An RDBMS is built completely around SET THEORY mathematics:

  1. Relation (Table): A set of tuples showcasing an entity.
  2. Tuple (Row/Record): A single ordered list of elements.
  3. Attribute (Column/Field): The domain of allowed values.

The Engine: When you send an SQL Command, the RDBMS uses a Cost-Based Optimizer. It analyzes different mathematical permutations (Should I scan Table A then Table B? Or Table B then A?) and picks the strategy requiring the lowest CPU/Disk I/O cost to merge them.


6. Syntax / Implementation (The Core)

Here is the exact implementation of Referential Integrity.

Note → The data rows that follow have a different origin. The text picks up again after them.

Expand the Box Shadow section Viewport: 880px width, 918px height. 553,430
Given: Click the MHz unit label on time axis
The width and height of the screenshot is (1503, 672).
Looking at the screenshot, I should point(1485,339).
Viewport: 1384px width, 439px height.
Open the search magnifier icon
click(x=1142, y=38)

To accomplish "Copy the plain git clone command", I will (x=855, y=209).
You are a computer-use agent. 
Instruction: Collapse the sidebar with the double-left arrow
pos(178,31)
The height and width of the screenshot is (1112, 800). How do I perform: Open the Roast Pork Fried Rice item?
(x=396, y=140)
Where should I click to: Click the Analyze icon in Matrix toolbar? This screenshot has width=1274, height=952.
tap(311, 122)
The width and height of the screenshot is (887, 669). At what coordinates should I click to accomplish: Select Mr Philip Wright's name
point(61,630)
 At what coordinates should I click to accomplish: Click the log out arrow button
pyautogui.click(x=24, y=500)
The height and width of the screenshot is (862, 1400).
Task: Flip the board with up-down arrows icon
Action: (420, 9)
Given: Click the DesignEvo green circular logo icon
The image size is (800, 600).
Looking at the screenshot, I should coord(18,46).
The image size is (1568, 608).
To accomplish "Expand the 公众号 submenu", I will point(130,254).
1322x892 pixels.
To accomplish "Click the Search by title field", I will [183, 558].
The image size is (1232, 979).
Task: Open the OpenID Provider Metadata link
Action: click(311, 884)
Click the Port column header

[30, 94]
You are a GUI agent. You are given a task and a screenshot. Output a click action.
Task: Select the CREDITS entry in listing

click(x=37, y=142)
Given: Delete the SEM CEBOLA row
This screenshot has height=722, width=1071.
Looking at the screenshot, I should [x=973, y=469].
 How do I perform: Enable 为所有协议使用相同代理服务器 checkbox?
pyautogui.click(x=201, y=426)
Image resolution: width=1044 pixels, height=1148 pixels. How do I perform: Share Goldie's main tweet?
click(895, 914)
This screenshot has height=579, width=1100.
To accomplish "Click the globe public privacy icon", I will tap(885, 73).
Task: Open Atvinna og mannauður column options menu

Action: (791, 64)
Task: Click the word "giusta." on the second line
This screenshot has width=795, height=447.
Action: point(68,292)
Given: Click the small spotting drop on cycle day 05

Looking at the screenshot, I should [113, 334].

Table 1: User_Table (Parent)

ID (Primary Key)| Name   | City
1               | John   | New York

Table 2: Car_Table (Child)

Car_ID | Brand  | Owner_ID (Foreign Key)
99     | Toyota | 1

The FOREIGN KEY physically chains them. A hacker cannot insert a car assigned to Owner_ID = 9 because user 9 does not exist. The RDBMS Engine throws an immediate algorithmic exception.


7. Real-Life Examples

The Modern HR System:

  • You don't type a Department's "Full Address" inside the Employee table. If the company moves headquarters, you'd have to physically update 10,000 employee rows (Massive Disk I/O cost, risky locks).
  • In an RDBMS, you put a basic Dept_ID in the Employee table, and maintain one single row in the Departments table. If the company moves, you update exactly 1 single cell. All 10,000 employees instantly automatically query the new address via JOIN.

8. SQL Examples (MySQL)

This is the SQL implementation of Codd's rule that data must be strictly defined and relationally bound:

-- Step 1: Create the Parent Relation
CREATE TABLE Users (
    User_ID INT PRIMARY KEY,
    Name VARCHAR(50) NOT NULL
);

-- Step 2: Create the Child Relation with strict CASCADE behavior
CREATE TABLE Orders (
    Order_ID INT PRIMARY KEY,
    User_ID INT,
    FOREIGN KEY (User_ID) REFERENCES Users(User_ID) 
    ON DELETE CASCADE  -- Pro trick: If User 1 is deleted, the RDBMS deletes their orders automatically!
);

9. Common Mistakes

  • Denormalizing Too Early: Beginners put everything into one flat table, or separate tables but get scared of JOIN commands and revert back. A well-indexed JOIN of properly normalized tables in an RDBMS is lightning fast; trust the Cost-Based Optimizer.
  • Ignoring Database Logic: Moving logic out of the RDBMS into Application code (Python). Trying to manually loop through lists in Python to match records instead of using a JOIN. The C++ engine written for MySQL is 1000x faster than your Python loop. Let the database do its job.

10. Tips & Best Practices

  • Entity-Relationship (ER) Diagramming: The mark of a senior engineer is drawing ER diagrams (identifying 1-to-1, 1-to-Many, Many-to-Many relationships) before a single CREATE TABLE is typed.
  • Indexing Foreign Keys: MySQL automatically indexes Primary Keys, but not all RDBMS systems automatically index Foreign keys. Always double-check and index Foreign Keys manually to drastically speed up your JOINS.

11. Mini Practice Tasks

  • Task 1: Look up "Codd's 12 Rules for Relational Databases". Keep in mind the strict academic foundation.
  • Task 2: Write down what the ON DELETE CASCADE constraint does in the SQL example. Why is that incredibly useful for enterprise software safety?